Can possession of device certificate be considered a factor in MFA?
We have had a discussion in our organization about whether possession of a server-issued device certificate can be considered a factor in MFA.
The certificate asserts that only enrolled devices can access the service.
If e.g. the service requires logging in using a username/password from a device with a valid certificate, can this be considered 2FA? The first factor is username/password. The second factor is possession of the certificate.
My take is that it depends on the target. If the target is a cloud service, for example, then the attacker would be given the attack interface (e.g. web login form), and would require obtaining two things: username/password + certificate.
However, if the target is data that is on the device itself, then the attacker would be given the device with a login screen, and would require only one additional thing: username/password. Thus only one factor.

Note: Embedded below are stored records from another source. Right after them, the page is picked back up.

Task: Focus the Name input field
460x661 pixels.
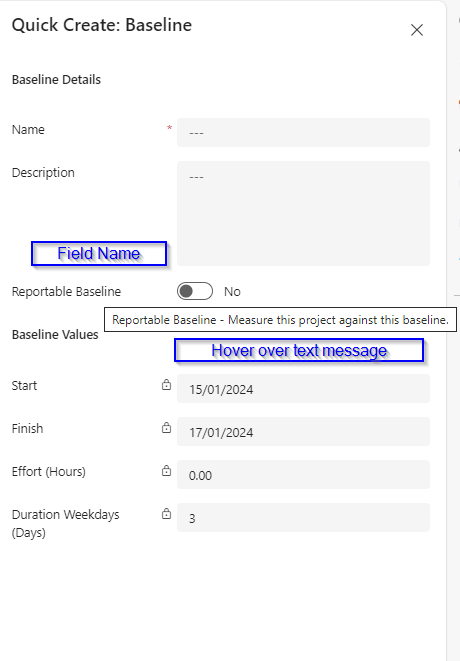Action: point(303,133)
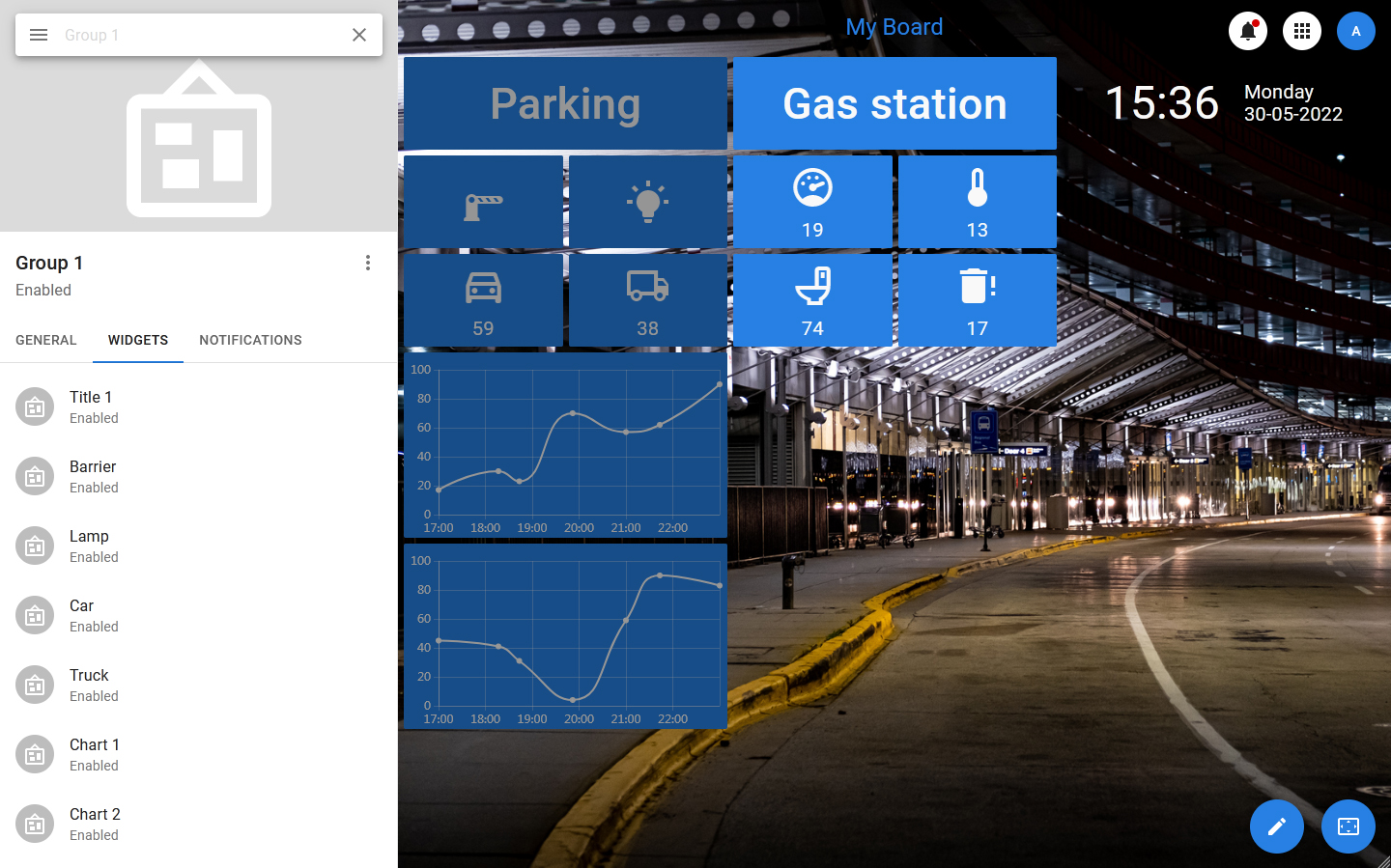Click the barrier gate tile on board
The width and height of the screenshot is (1391, 868).
tap(483, 203)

What are your takes on this?
Absolutely an enrolled/managed device with some sort of indicator that's passed to the Identity and Access Management (IAM) platform in addition to the username and password is an additional factor.
Per NIST, additional factors can be what you know, what you have, or what you are. The device with a certificate falls under what you have. https://www.nist.gov/itl/applied-cybersecurity/tig/back-basics-multi-factor-authentication
As for data stored on the device that is accessible via username and password only, then that is not protected via MFA. By definition, there is only one factor, the password, something you know. If your policy requires MFA to access sensitive data (and the data on the device is sensitive) then you need additional protection on the device (such as biometric).